PDA

View Full Version : What does it mean to release muscle tension?



Scott Sonnon
05-27-2004, 08:03 AM
Dr. Kathleen DesMaisons spoke at her Radiant Recovery Ranch "If you try to break the capsule that holds the pain it won't work - but if you 'bathe' it, instead of 'breaking' it - it will work."

Bathing the capsule. It's so beautifully ironic that this literally happens physiologically through CST - we bath the joint capsules in nutritive and lubricative fluid. Muscle release relates to Kathleen's description of "bathing the capsule" rather than trying to "break" it.

All of the Universe vibrates, everything. This is the way energy works. Muscles too vibrate - they have a frequency. When we hold tension, part of the muscle still holds a fixed frequency.

We can try and combat that frequency by forcing it to release, but this only reinforces it as our muscles hunker down even more defensively. OR! We can 'bathe the capsule' by MATCHING the frequency through slow and smooth range of motion.
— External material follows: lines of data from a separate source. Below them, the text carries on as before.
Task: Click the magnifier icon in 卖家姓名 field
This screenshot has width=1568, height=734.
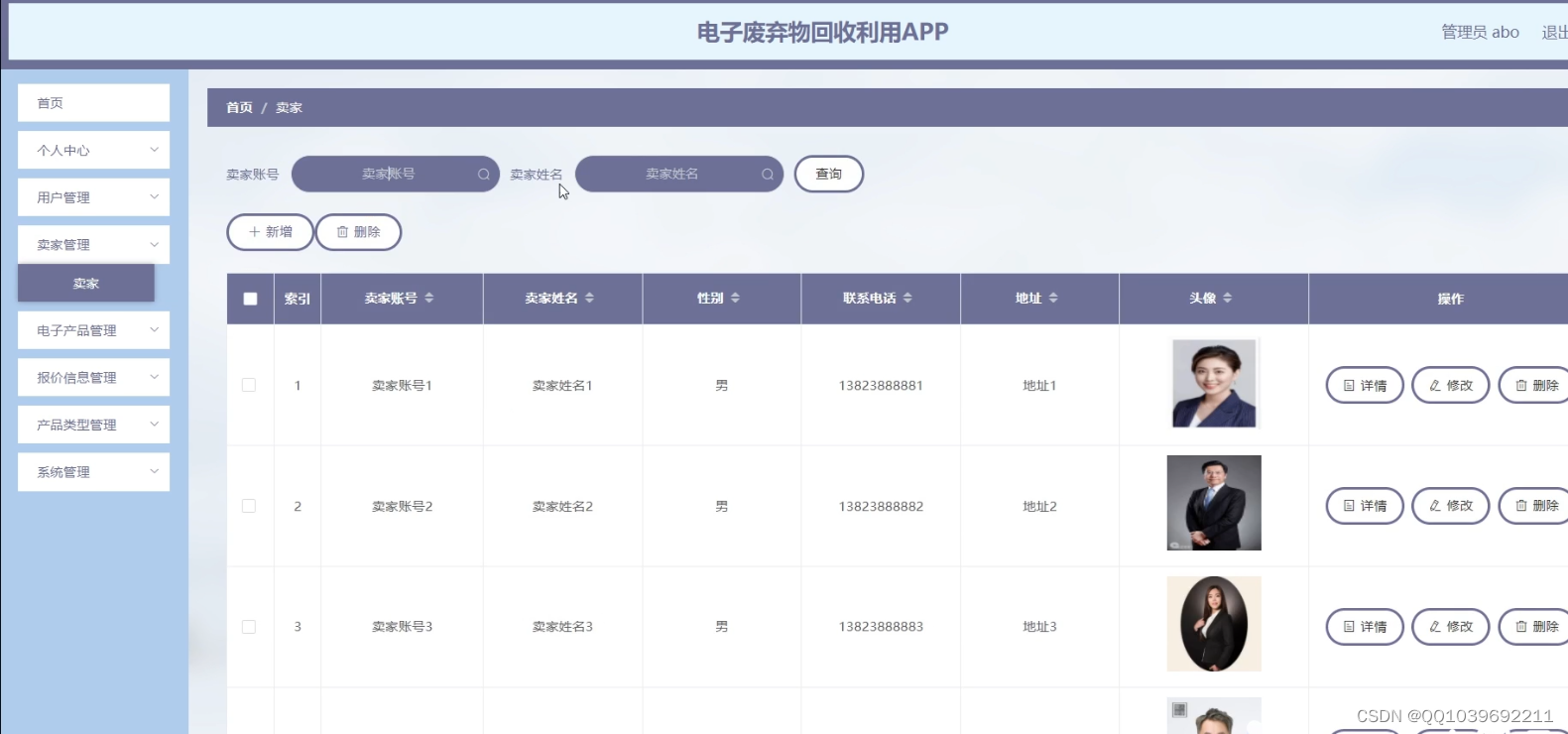Action: coord(768,175)
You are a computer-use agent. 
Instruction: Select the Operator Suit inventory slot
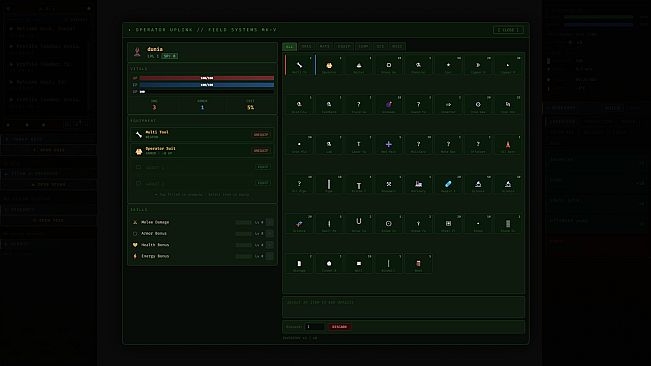329,65
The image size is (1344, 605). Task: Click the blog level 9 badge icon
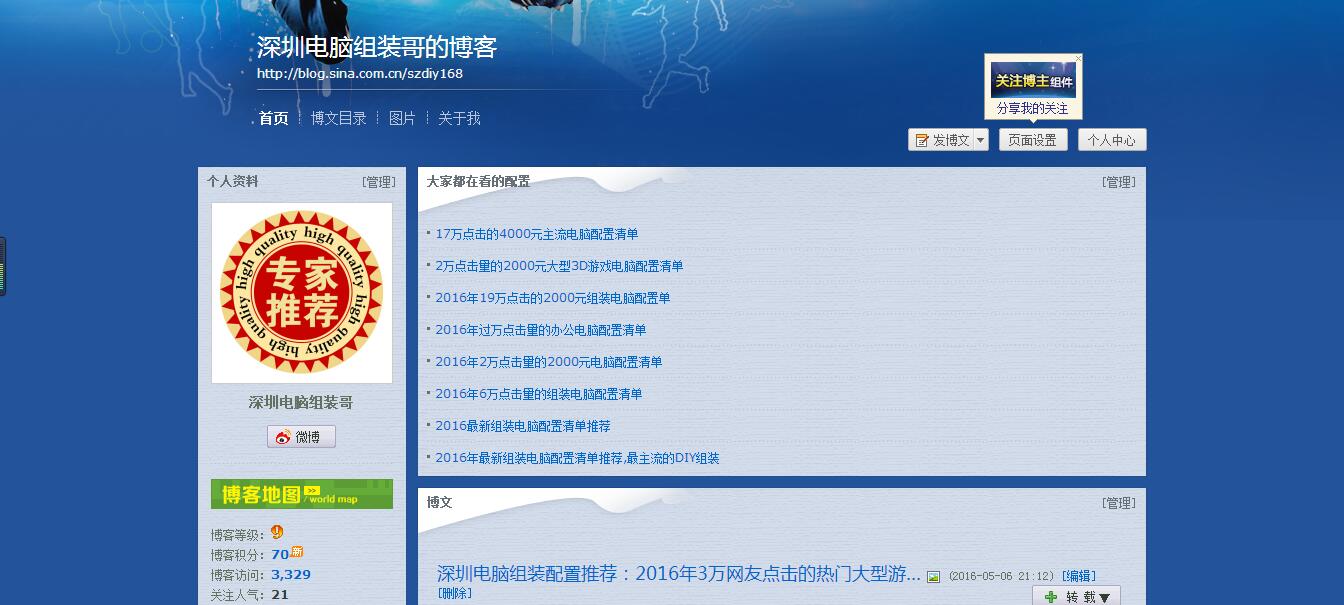277,532
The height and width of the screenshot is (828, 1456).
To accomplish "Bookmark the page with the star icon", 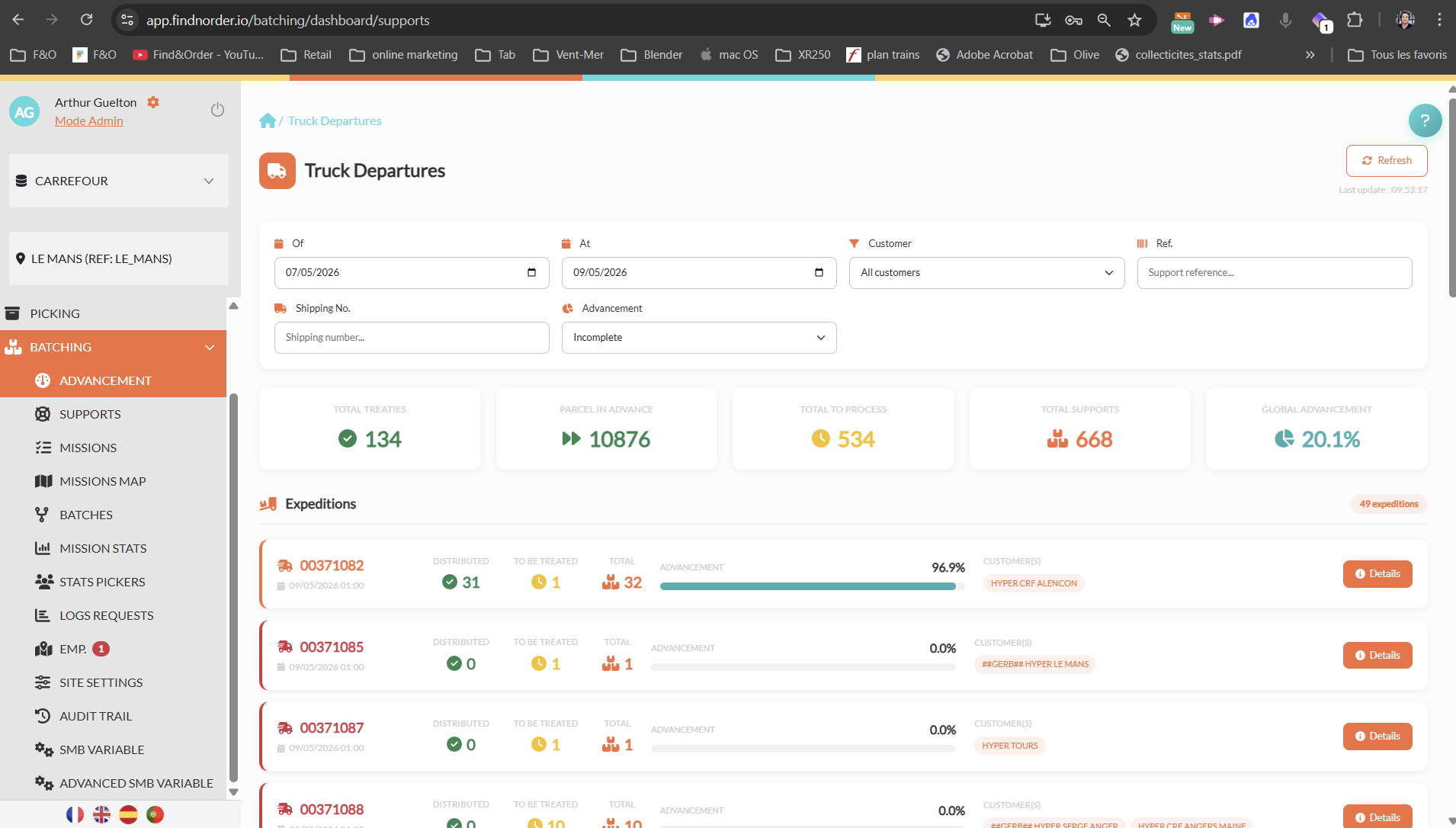I will [1134, 20].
Matching the frequency requires that we revisit and match the initial tension, so at first, like you describe, you'll feel tension mounting in the area. But as you move through and beyond, you match the frequency, and the muscles discharge the unnecessary vibration. It's quite an amazing mechanism.

We heal our own energy levels in our muscles through dynamic range of motion movement, as Kathleen teaches us to do in our biochemistry through nutrition.

Robert V
05-28-2004, 03:48 PM
Thank you.

That helps me personally and it will also be an excellent explanation and cue for my students.